Он высыпал несколько пакетов сладостей в большую салатницу, трогая конфеты руками: карамельки, леденцы, маленькие шоколадки для детей. Он попробовал несколько штук, чтобы почувствовать их вкус. Еще чуть-чуть. Не слишком много, ведь некоторые сослуживцы уже называют его Толстячком за спиной. И он испортит себе праздничный ужин, который так усердно готовил, стараясь успеть до наступления темноты. Завтра он сядет на диету и будет есть только самую простую пищу.
Когда стало темно, он вынес тыкву на крыльцо и поставил ее на узенький, но очень высокий стол, который он накрыл уже давно не используемой простыней. Он оглядел соседские дома. У дверей и в картинных окнах всей улицы горели новые лица. Праздничные гости пришли, чтобы остаться на ночь, даже не надеясь прожить до следующего дня. День Поминовения Умерших. Так сказал отец Мицкевич в ранней утренней мессе, на которую ему удалось зайти до работы.
Детей пока нет. Постойте. Вон они скачут по улице: пугало, робот и – кто же это? – а, белолицый клоун. Вначале он подумал, что это череп мертвеца, бледный, с пустыми глазницами, словно ледяная луна, освещающая одну из самых ясных ночей в его жизни. Звезды будто замороженная шипучая жидкость.
Лучше пойти внутрь. Они скоро придут. Пока он ждал за стеклом входной двери с миской сладостей под мышкой, он нервно схватил горсть конфет и положил их одну за одной обратно в салатницу, морской корсар, пересчитывающий добычу… пират с серым лицом, с повязкой на глазу, с веселым роджером на шляпе, вместо скрещенных костей – буква «х». Он бежит по дорожке, поднимается по деревянным ступеням.
— Шутка или угощение?
— Ну, ну, ну, – сказал он, повышая голос с каждым удачным «ну» — Это не Черная Борода. Или, может, это Синяя борода – я всегда забываю».
Пират робко отрицательно покачал головой.
— Тогда, быть может, стоит назвать тебя Безбородым, по крайней мере до тех пор, пока ты не начнешь бриться.
— У меня есть усы. Шутка или угощение, мистер, — сказал мальчик, нетерпеливо протягивая пустую наволочку.
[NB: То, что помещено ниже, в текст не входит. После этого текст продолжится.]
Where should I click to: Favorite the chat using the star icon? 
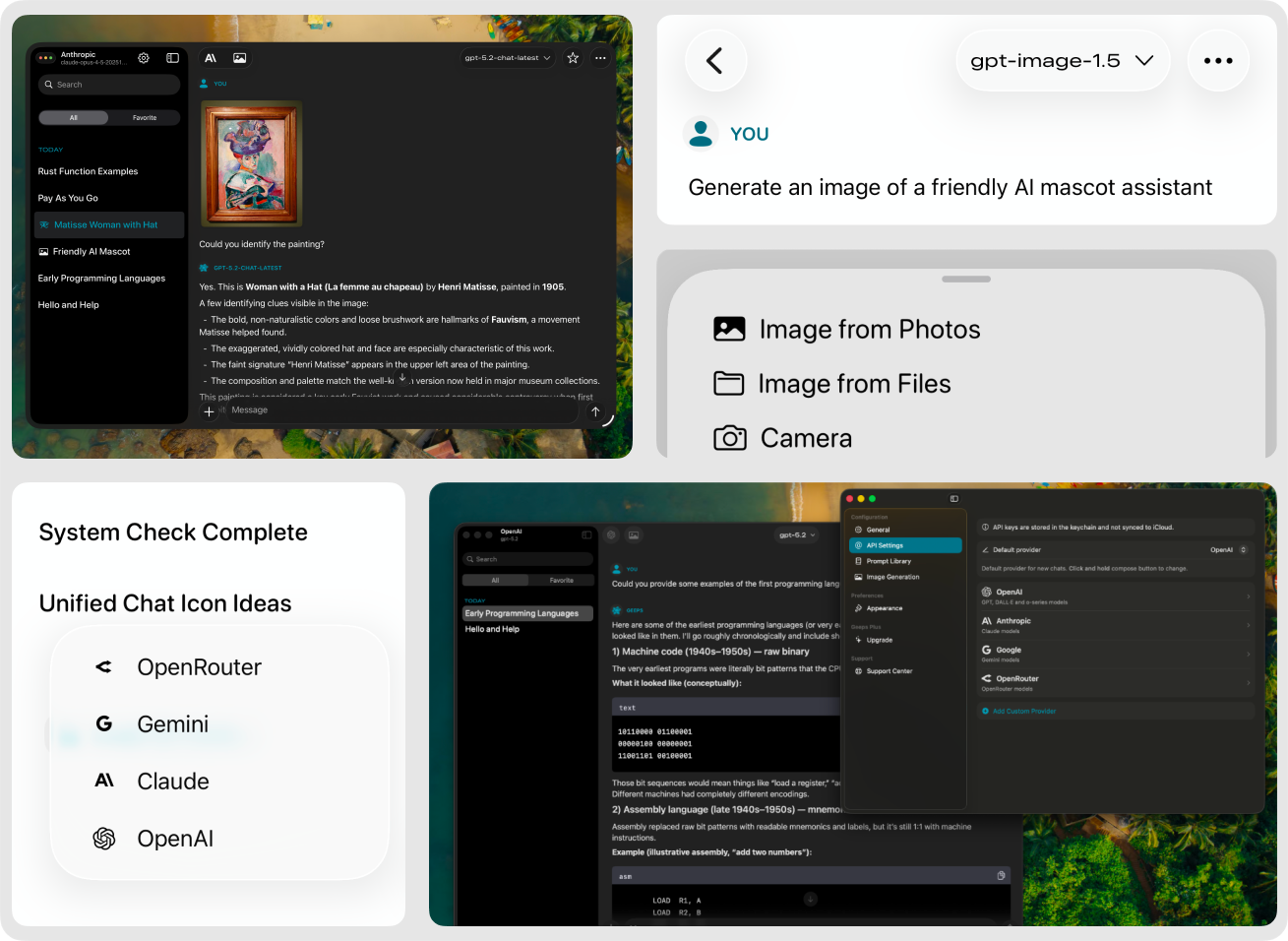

— У тебя и правда хорошие усы. Держи, — ответил он, бросая горсть конфет в мешок.
— И перережь кому-нибудь горло от моего имени, — крикнул он вдогонку мальчику.
Эти последние слова не стоило говорить так громко. Соседи. Нет, никто не слышал. Сегодня улицы переполнены криками, и все голоса похожи один на другой. Прислушайся к голосам, раздающимся по соседству, музыка сражается со звуками тишины и с холодной бесконечностью осени.
Вот идет еще кто-то. Хорошо.
Шутка или угощение: толстый скелет, мясо выдается из-под нарисованных костюмных костей. Как неприятно, особенно в его возрасте. Толстяк на кладбище и в школе. Надо дать ему две пригоршни конфет.
— Большое спасибо, мистер.
— Вот еще.
Переваливаясь, скелет спустился с лестницы, его очертания уменьшились в ничтожности темноты, шуршание наполненного сладостями бумажного пакета превращается в шепот.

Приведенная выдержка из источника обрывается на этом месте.